HAIFA, Israel -- The first rocket to hit this bayside city from southern Lebanon has confirmed worries in Israel that Hezbollah has rockets that can hit targets deep in their nation, and that the militant group is prepared to use them.

A length of police tape was the only sign yesterday of where a rocket slammed into a hill here, about 20 miles from the Lebanese border, a night earlier.

The strike against Israel's third-largest city caused no injuries, but officials said it made clear the worrisome improvement in the range of rockets that Hezbollah guerrillas have at their disposal.

"The very fact that we became a target of a terrorist attack from south Lebanon is a new reality in the life of our city," said the city's mayor, Yona Yahav.

As an urban center and port on the Mediterranean Sea, Haifa represents a far richer target for Hezbollah fighters than the tiny communities that hug the forested border with Lebanon and have most often been hit by Katyusha rockets, whose normal maximum range is 12 to 18 miles.

Army officials say Hezbollah has beefed up its arsenal with Iranian rockets capable of reaching deep into Israel. Israeli military sources said the rocket was not a Katyusha and was believed made in Iran.

"We know they have the capabilities and that if it was up to them, they'd use them," said Capt. Noa Meir, an Israeli military spokeswoman.

Brig. Gen Yossi Baidatz, who heads the research wing of army intelligence, told the foreign affairs committee of the Israeli parliament that Hezbollah has about 100 rockets capable of reaching 25 to 45 miles, the Yediot Aharonot newspaper reported.

The report said the older of the longer-range rockets, an Iranian-made Fajr 3, carries 50 pounds of explosives, while the newer Fajr 5 has a 385-pound warhead. It was unclear which of the two might have targeted Haifa.

Officials said Hezbollah might also have rockets capable of reaching 75 miles, Eitan Ben-Eliyahu, the former Air Force commander, told Israel Radio. If true, that is far enough to reach the fringes of Tel Aviv.

Also, the daily Haaretz newspaper reported that Israeli officials believe Hezbollah might have rockets that could travel even farther, putting them in reach of most of the main cities in Israel.

Officials and analysts said attacks on Haifa, with 270,000 residents and the possibility of large-scale losses, would trigger especially fierce reprisals by Israel.
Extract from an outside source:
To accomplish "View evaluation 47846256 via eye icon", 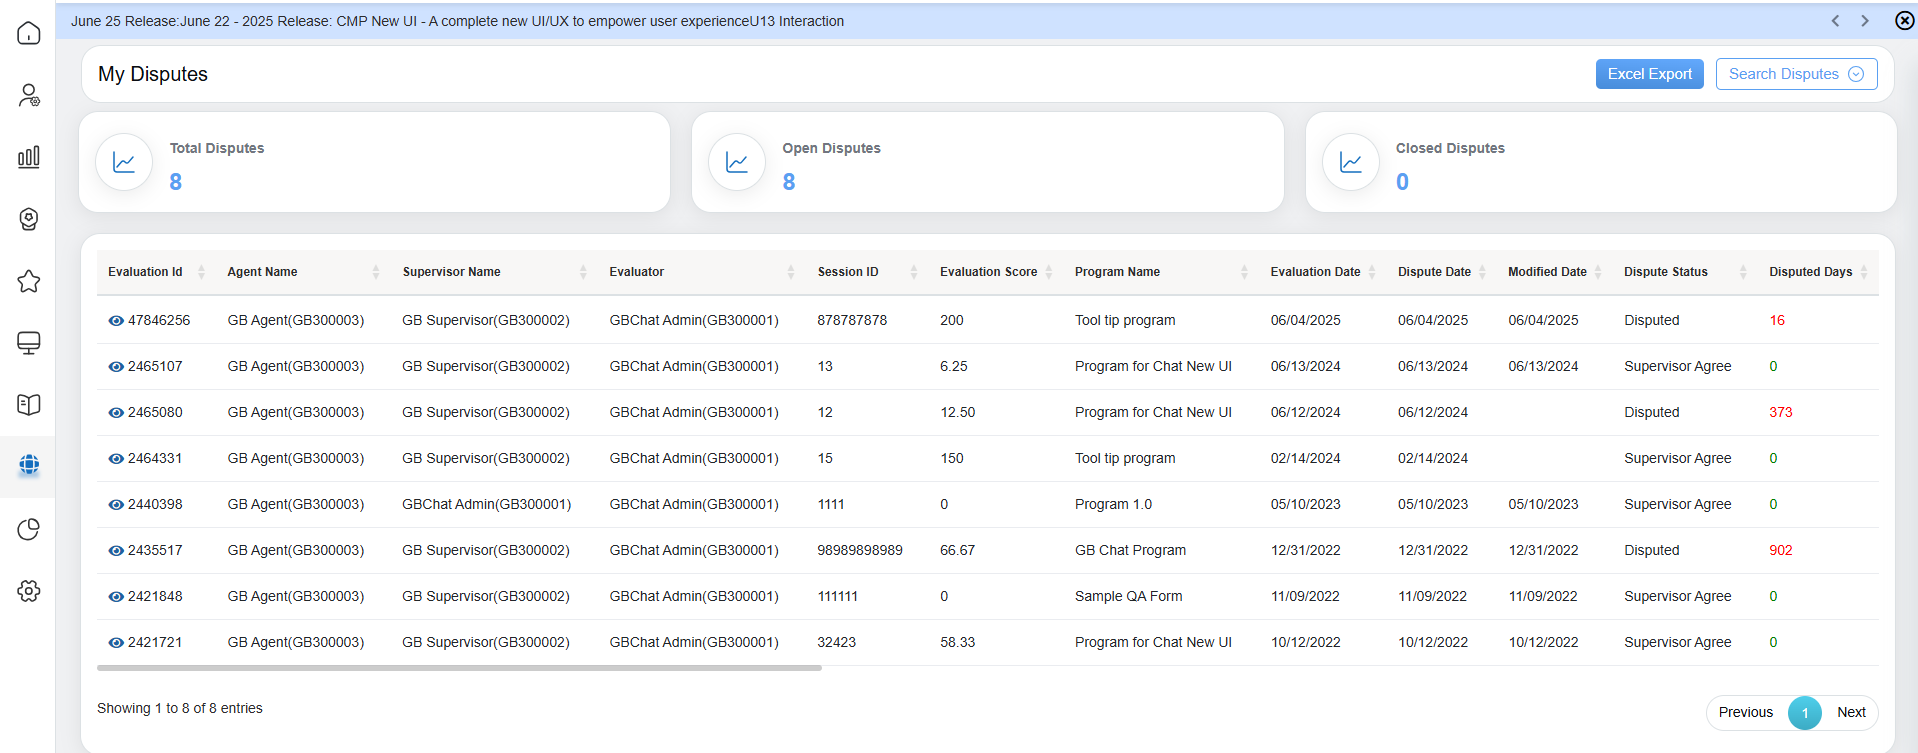I will coord(116,321).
"The missile on Haifa gave the [army] the authorization from the political echelon to go all the way, in other words to smash Hezbollah," military affairs correspondent Amir Rappaport wrote in the Israeli newspaper Maariv.
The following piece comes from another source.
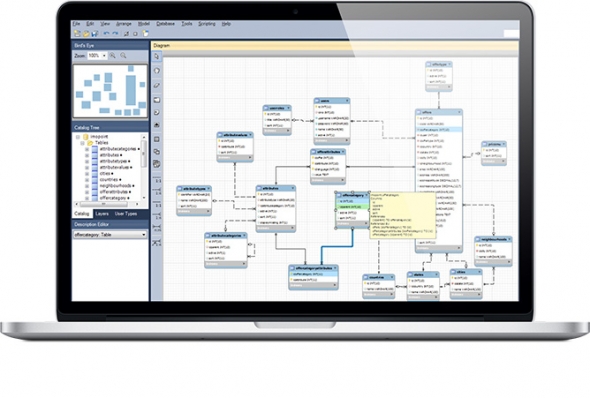Switch to the User Types tab
590x398 pixels.
(x=126, y=214)
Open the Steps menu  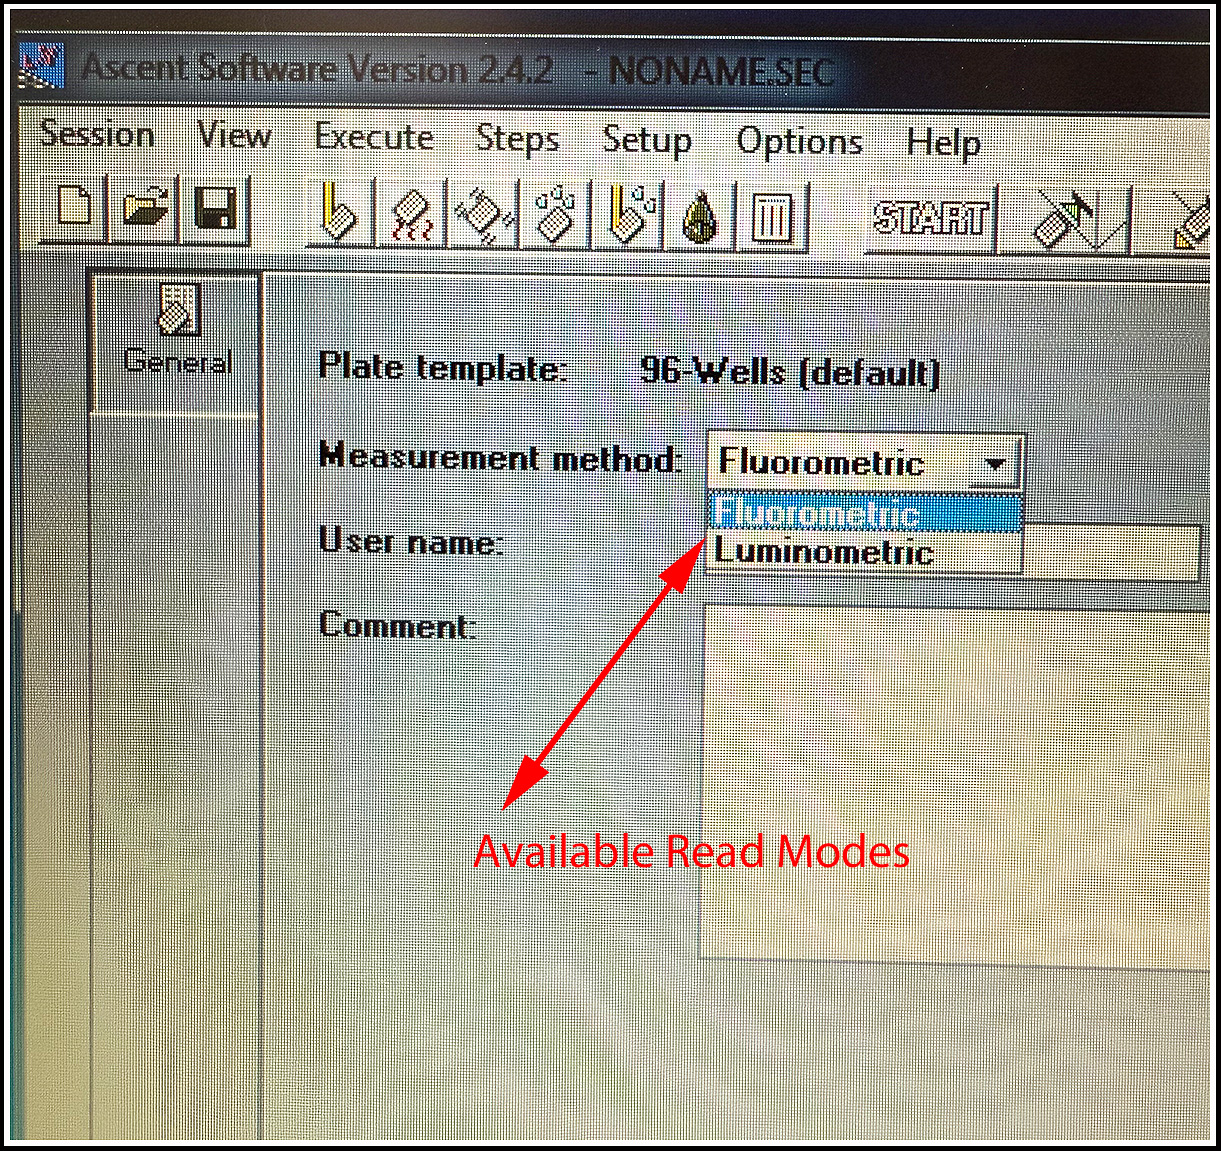tap(517, 138)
Perhaps fearing severe retaliation, the Islamist militant group denied having launched the rocket, which struck a few hundred yards from a 19th-century church and monastery compound known as Stella Maris. Yesterday, the group reiterated threats to hit Haifa.

"It's not so pleasant, but we were waiting for it," said Itzik Haimovitch, a 51-year-old artist who joined a parade of visitors to the ridge-top spot where the rocket struck. The panorama below offered signs of a city going on with its life: a cargo ship leaving port, windsurfers darting across frothy ribbons of surf. Up the coast, beyond the haze, lay Lebanon.

"We have to be with our eyes open until there is a cease-fire by both sides," Haimovitch said. "My grandmother used to say, `They are not shooting beans.' These are real."

Ken Ellingwood writes for the Los Angeles Times.